Following the news that the US Department of Defence has suffered a data leak, Dan Panesar, VP EMEA at Certes Networks commented below.
Dan Panesar, VP EMEA at Certes Networks:
“The latest US Department of Defence ‘Red Disk’ data security leak is yet another indicator of how current cyber security thinking is entirely out of sync with the broader changes in IT that have taken place over the last 20 years. The explosion of IT systems, networks, users, Clouds and devices has caused the size of the typical enterprise’s attack surface to expand exponentially. Any user or device can be the weakest link and become the steppingstone to a major data breach.
Fundamentally, managing security can no longer be about managing devices, applications and networks. It must instead be focused on understanding and rethinking trust, or – more importantly – quickly understanding that trust of networks, users or infrastructure is no longer a viable option.
This is achieved by adopting a Zero Trust security posture, taking away the assumption that everything – and everyone – in the network can be trusted.

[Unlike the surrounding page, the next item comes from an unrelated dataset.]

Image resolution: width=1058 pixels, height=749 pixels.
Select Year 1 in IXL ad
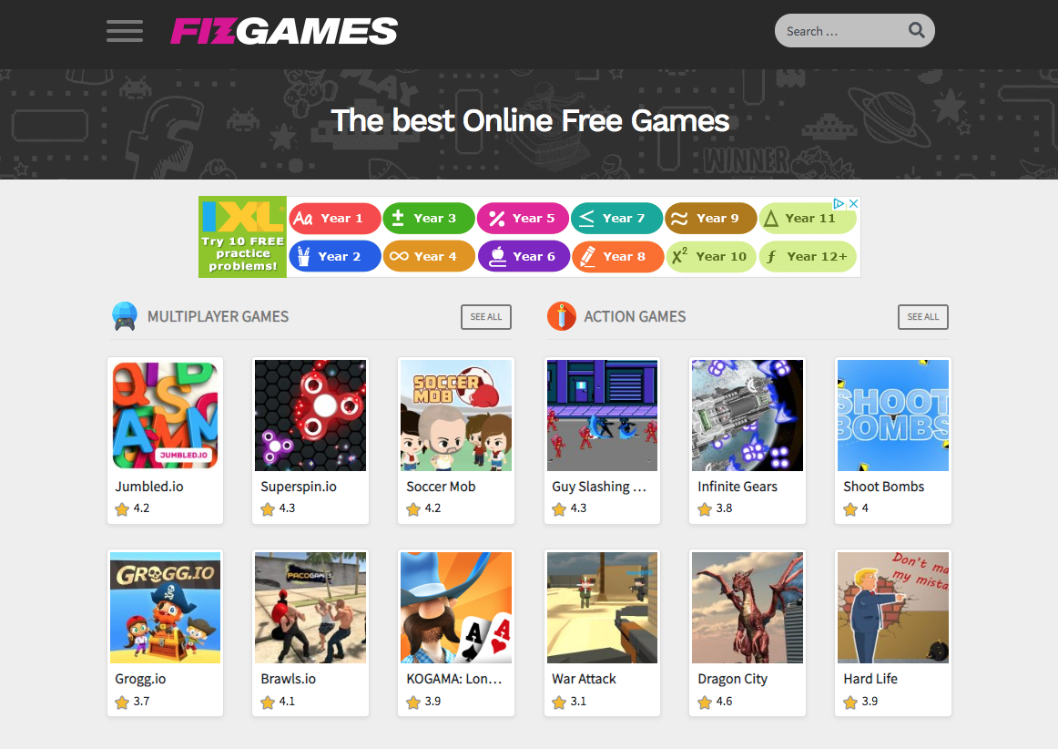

Underpinned by role-based access control, which builds on existing policies for user access and identity management, it means an individual can only access the applications and data needed to carry out their role and minimises the risk of damage, should a user’s credentials become compromised. Moreover, when access is granted, the application traffic is protected by cryptography, which is the segmentation that prevents it from being accessed by the non-permitted users.
In addition to these better internal controls, though, the security industry as a whole must focus on making security easier to deploy and easier to manage. As this latest leak highlights, the typical security architecture is fragmented and splintered across IT silos, with different tools, different access policies, and different controls in the LAN, WAN, Internet, mobile network, Cloud, data centre and elsewhere. This means setting up and managing consistent, uniform security policies across all of these silos is extremely hard.
Until the security industry makes it easier for organisations to deploy a simpler, more consistent security architecture, the gaps left by fragmentation are going to remain the gateway for hackers to exploit.”